Saturday, 27 April 2013

Yet another attempt at try/finally/except

Combined with setjmp/longjmp I previously tried to use a switch statement to hold the try/finally branches of code after noting the similarity between the C# except clauses and a switch/case statement.

I then rather too hastily abandoned this attempt under the impression that the curly braces are an essential part of the switch statement merely because that's how everyone shows them.

As I read further macro tricks I came across the blog of Jens Gusted, author of the unfortunately QT licensed P99 macro set which provides excellent capabilities, including try, catch and except in the syntax form I was seeking which does not involve trailing macros.

So I took a look at how Jens managed it and noticed a few tricks, including use of for (type var=...;...;...) as a way to start an indefinitely chainable single-statement scope that did not need a close-curly-brace but could declare a variable for that scope. But what most caught my eye was his use of the switch statement without curly braces.

It soon became apparent that the switch statement is just a statement, and that the case clauses are merely goto-label placeholders.

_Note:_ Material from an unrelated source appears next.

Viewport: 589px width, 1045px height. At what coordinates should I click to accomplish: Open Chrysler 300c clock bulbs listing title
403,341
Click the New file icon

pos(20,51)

Curly braces are normally used in switch to form multiple statements into a compound statement.

So if I can express my try and finally/except blocks without the need for me to provide curly braces, there will be no need for me to supply a close-brace.

An examples of brace-less switch statement:
http://stackoverflow.com/questions/8118009/is-there-a-useful-case-using-a-switch-statement-without-braces


switch (x)
    default:
    if (prime(x))
        case 2: case 3: case 5: case 7:
            process_prime(x);
    else
        case 4: case 6: case 8: case 9: case 10:
            process_composite(x);

and blessed day, as Johan Bezem shows further on that page, it allows you to start part-way through a loop, avoiding the continuation test on entry - that is useful!

uint8_t counter;
/* counter will get its value here somewhere */
switch (counter)
    default:
        while (0 < counter)
        {
            case 0:
                /* Perform action */
                counter--;
        }

Also, some people prefer switch(0) default: ... instead of do { ... } while(0) but Jens prefers if (1) { ... } else (void(0))

Try Again

So I repeat my switch based attempt, the parts in bold are provided by the macros:


for(jmp_buf active_jmp_buf; ...; ...)
  switch ((errno=setjmp(active_jmp_buf))) 
  if (0) {
  case 0: // first time around
       {
         ...
         ... throw(123);
         ...
       }
  break; } else default: // break not needed for finally
       {
         ...
       } 

Note that the if/else is bogus, merely a trick to hold two statements without using curly braces to denote a compound statement; although I took care to make it if (0) in order to get legitimate fall-through from the try branch into the finally branch.

I need to finish the for loop so that it only loops once, and perhaps include an extra single-case switch statement within each branch so that misplaced break directives will not affect our exception handling switch statement.

I also wonder if I can have multiple catch clauses like the C# except clauses or if I embed those within a single except clause with an explicit switch statement based on errno.